Musik lässt keinen Menschen unberührt. Um sie anderen darbieten zu können, braucht es Musiker, auch junge. Das Jugendblasorchester Halberstadt nutzt deshalb gerne die Möglichkeit, Konzerte in Grundschulen zu geben, um für sich und seine musikalische Arbeit zu werben.

Halberstadt l Dieser Tage begab sich das Jugendblasorchester Halberstadt erneut in eine Grundschule, um sich dort interessierten Schülerinnen und Schülern sowie deren Eltern zu präsentieren. Mit dem Kinderkonzert in der Spiegel-Grundschule wollten die Orchestermitglieder und ihr Leiter Thilo Eulenburg vor allem beim jungen Publikum Neugier wecken und den einen oder anderen jungen Zuhörer als Nachwuchsmusiker gewinnen.

Die Eröffnungsmelodie war allen bekannt, handelte es sich doch um den Titelsong der beliebten "Sendung mit der Maus". "Im Fernsehen erfolgt danach immer die Begrüßung in einer anderen Sprache", sagte Klaus-Dieter Ahrent, "wir heißen euch mit Musik willkommen. Das ist eine Sprache, die überall auf der Welt verstanden wird."

Der Moderator erzählte etwas von der "Geheimschrift" auf den Notenblättern und den "Geheimzeichen" des Dirigenten, die von allen Musikern verstanden werden. Danach stellte er die Blech- und Holzblasinstrumente sowie das Schlagzeug vor und betonte dabei, dass im Orchester jedes Instrument wichtig sei.

Das werde besonders deutlich, wenn viele kleine musikalische Teile zu einem harmonischen Ganzen zusammengefügt werden. Das konnten die Zuhörer verfolgen, als einzelne Instrumentengruppen solche "Puzzleteile" spielten und sie dann gemeinsam zum Wickie-Medley vereinten, einer Musikfolge aus dem Film "Wickie und die starken Männer".

Um den Kindern die Musik im wahrsten Sinne des Wortes näher zu bringen, wurden diese eingeladen, die freien Plätze zwischen den Musikern zu besetzen. Dort verfolgten die Mädchen und Jungen die Vorstellung des umfangreichen Instrumentariums von Schlagzeug und Schlagwerk.

Selbst die Instrumente ausprobieren

Anschließend erlebten sie live, wie Jonas Weser beim Stück "Ich und mein Schlagzeug" das Drumset, die "Königin unter den Schlagzeugen" leidenschaftlich spielte.

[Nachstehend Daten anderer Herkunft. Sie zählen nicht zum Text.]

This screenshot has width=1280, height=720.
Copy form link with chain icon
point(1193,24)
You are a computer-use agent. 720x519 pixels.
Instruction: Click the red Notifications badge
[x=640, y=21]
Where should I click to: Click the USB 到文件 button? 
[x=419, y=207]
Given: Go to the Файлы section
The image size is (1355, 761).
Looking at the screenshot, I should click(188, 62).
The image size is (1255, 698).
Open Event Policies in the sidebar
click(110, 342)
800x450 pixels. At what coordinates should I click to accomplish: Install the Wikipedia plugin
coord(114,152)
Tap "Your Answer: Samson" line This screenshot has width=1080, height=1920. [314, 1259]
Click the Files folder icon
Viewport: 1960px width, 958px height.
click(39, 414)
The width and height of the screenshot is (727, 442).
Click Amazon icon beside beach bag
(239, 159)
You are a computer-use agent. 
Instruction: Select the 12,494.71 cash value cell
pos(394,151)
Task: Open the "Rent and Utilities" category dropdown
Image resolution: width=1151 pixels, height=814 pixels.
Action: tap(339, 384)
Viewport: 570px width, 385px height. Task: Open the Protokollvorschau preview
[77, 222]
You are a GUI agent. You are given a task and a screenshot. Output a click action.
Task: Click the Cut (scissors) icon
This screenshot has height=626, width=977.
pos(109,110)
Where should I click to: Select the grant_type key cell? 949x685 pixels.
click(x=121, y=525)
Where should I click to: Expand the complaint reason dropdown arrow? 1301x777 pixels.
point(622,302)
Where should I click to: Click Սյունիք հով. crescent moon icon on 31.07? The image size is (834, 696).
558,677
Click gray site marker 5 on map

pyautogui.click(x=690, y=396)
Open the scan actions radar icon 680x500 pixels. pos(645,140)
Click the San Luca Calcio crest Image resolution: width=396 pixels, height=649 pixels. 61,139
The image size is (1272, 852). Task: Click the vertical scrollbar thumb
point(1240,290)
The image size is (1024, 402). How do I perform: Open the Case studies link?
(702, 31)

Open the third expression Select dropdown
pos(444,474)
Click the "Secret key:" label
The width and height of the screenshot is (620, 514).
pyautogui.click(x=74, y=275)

Klaus-Dieter Ahrent erläuterte den Eltern, welche Möglichkeiten das Orchester interessierten Kindern bietet und lud sie ein zu den Probenzeiten, um weitere Eindrücke zu sammeln und offene Fragen zu klären.

Nachdem die Musiker mit "TV-Hits für Kids" für die Grundschüler und mit "Hawaii 5-0" für die Erwachsenen das kleine Konzert beendet hatten, durften die Mädchen und Jungen selbst Instrumente ausprobieren.

Alina Meyer ließ sich zuerst die Klarinette genau erklären, nahm dann hinterm Schlagzeug Platz und interessierte sich für einige Schlagwerkinstrumente. Sie habe ein Keyboard zu Hause, könne jedoch keine Noten lesen und nicht richtig spielen. Doch das Improvisieren mache ihr Spaß, sagte die Viertklässlerin, als sie auf ihr gutes Rhythmusgefühl angesprochen wurde.

Der gleichaltrige Jeremy Köpke entlockte der Posaune einige Töne und machte sich am Schlagzeug zu schaffen. "Ich habe eine Blockflöte und eine Mundharmonika. Hier wollte ich gern mal was Größeres ausprobieren", sagte er und ergänzte: "Das hat mir viel Spaß gemacht."

Neugierig war auch seine Schwester Zoe, die die erste Klasse besucht. Sie hörte zum Beispiel aufmerksam zu, als Robert Wagner das Schlagwerk vorstellte, und nahm dann selbst die Trommelstöcke in die Hand und versuchte, den Drums Töne zu entlocken.